In a recent conversation with the Irish Times (https://www.irishtimes.com/news/politics/leo-varadkar-defends-vulture-funds-and-criticises-practices-of-irish-banks-1.3742477), Ireland’s Taoiseach (Prime Minister), Leo Varadkar, “has defended so-called vulture funds”, primarily U.S-originating buyers of distressed performing and non-performing mortgages, “stating that they are more effective at writing down debts than banks which “extend and pretend” rather than reaching settlements with homeowners.”

Mr Varadkar alleged that:

  • “…homeowners whose mortgages were sold off to such funds would be “no worse off” than those whose loans were owned by the banks.”
  • And, “he disagreed with the use of the term “vulture fund” and criticised the practices of our own banks.”

A direct quote: “I’m always reluctant to use the term vulture funds because it is a political term. What we’re talking about here is investment banks, investment funds, finance houses, there are lots of different things and lots of different financial entities there and the term is used, vulture funds. But you’ll know from the numbers that they’re often better at write-downs of loans than our own banks. Our own banks tend to ‘extend and pretend’ rather than coming to settlements with people.”

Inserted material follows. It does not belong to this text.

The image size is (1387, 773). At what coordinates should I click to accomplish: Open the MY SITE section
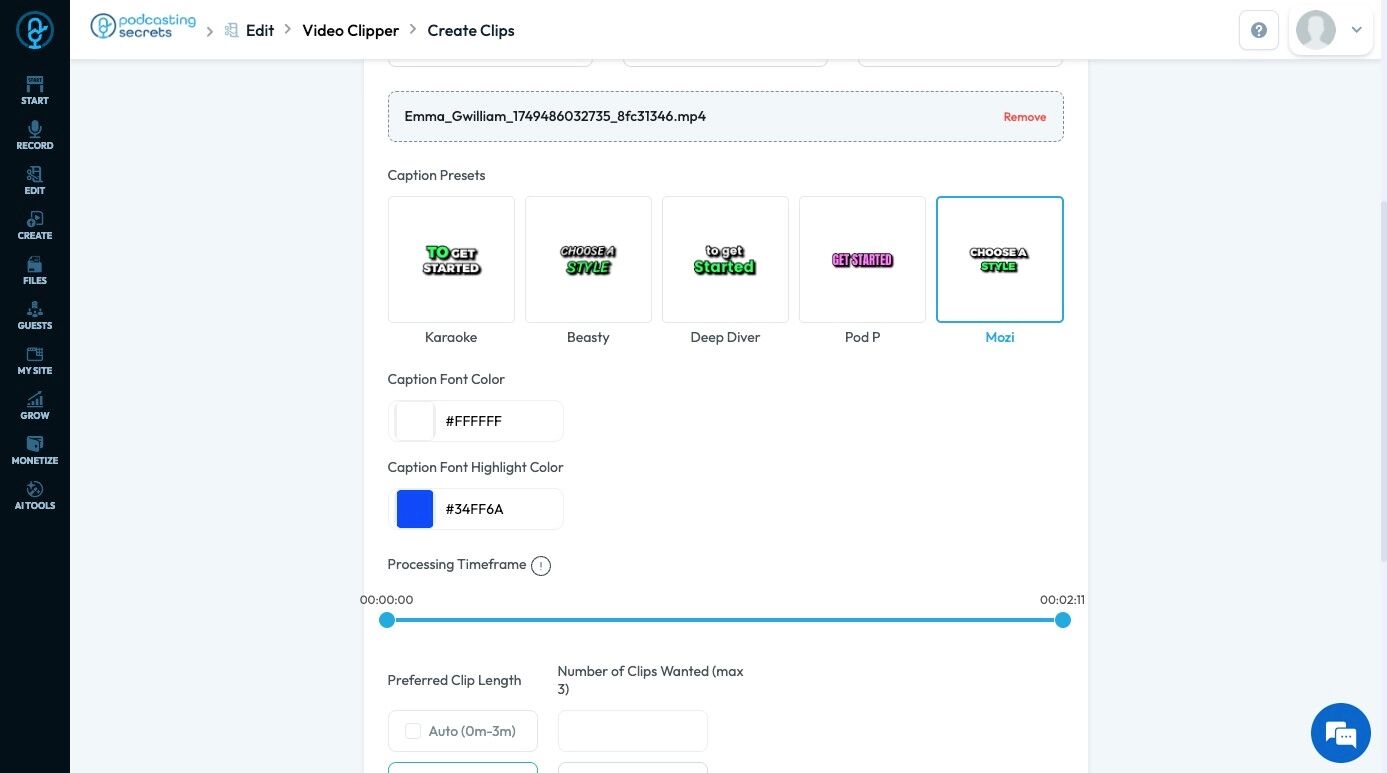click(35, 360)
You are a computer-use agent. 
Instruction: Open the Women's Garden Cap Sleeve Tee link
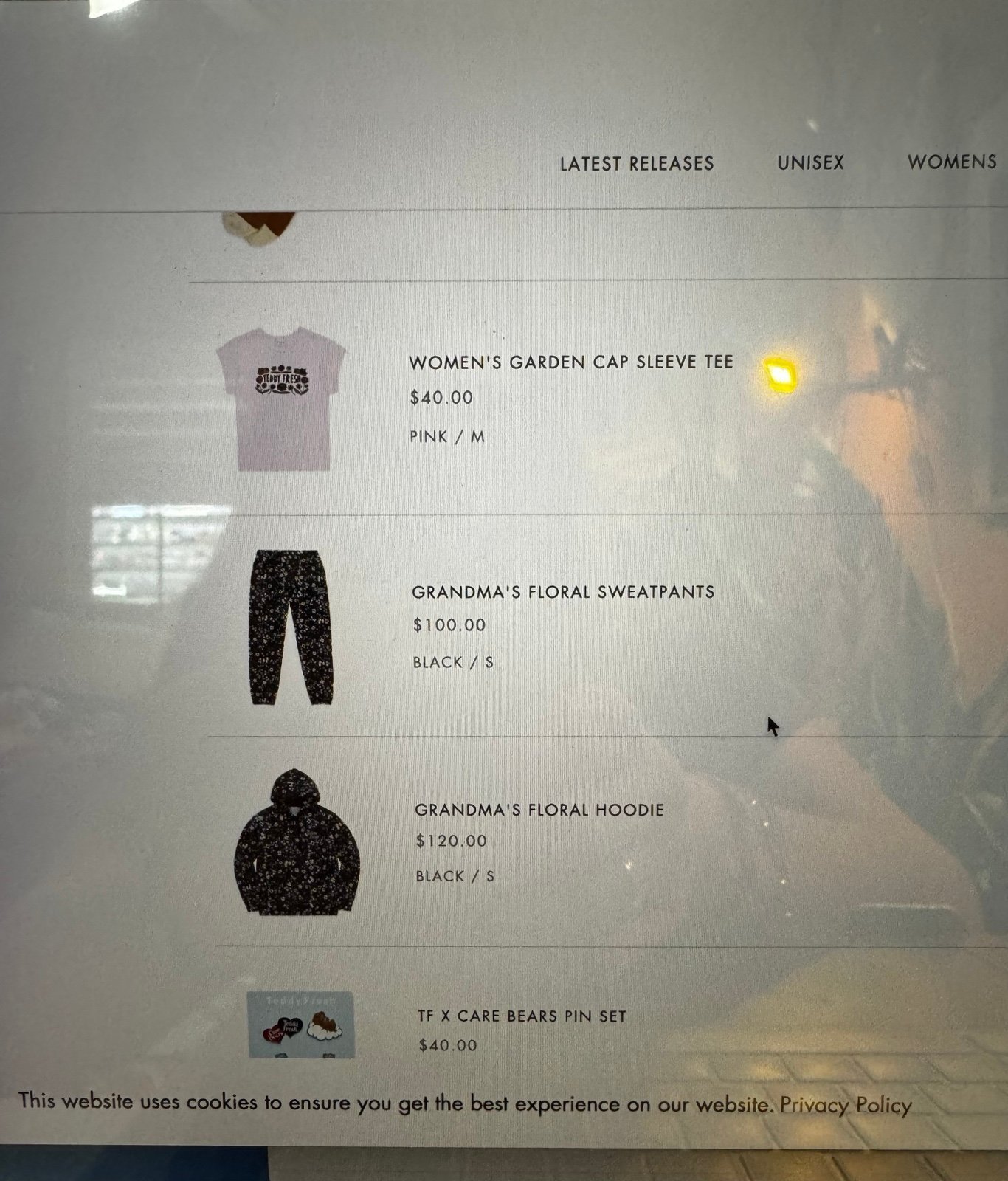point(571,362)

Let’s deal with Mr. Varadkar’s claims and statements:


1) Is ‘vulture fund’ or VF a political term? 

The answer is no.

As a professor of finance, I use this term without any political context or value judgement. As do Investopedia, and the Corporate Finance Institute (CFI), along with a myriad of text books in finance and investment, as do the Wall Street, Bloomberg, Reuters, Wall Street Journal… In fact, all of the financial sector. For example, CFI defines VFs as “a subset of hedge funds that invest in distressed securities that have a high chance of default”. So, Mr. Toaiseach, the term ‘vulture fund’ is a precisely defined concept in traditional, mainstream finance. It is not a political term and it is not a term of ethical value assigned to a specific undertaking. In fact, as a finance practitioner and academic, I see both positive and negative functions of the VFs in the markets and society at large. Just as a biologist would identify positive aspects of the vulture species in natural environment.

Vulture Funds are invested in and often operated by ‘different financial entities’, including ‘investment banks’. They are a form of ‘investment funds’ when they are stand-alone undertakings. Which covers the entirety of the Taoiseach’s argument on this.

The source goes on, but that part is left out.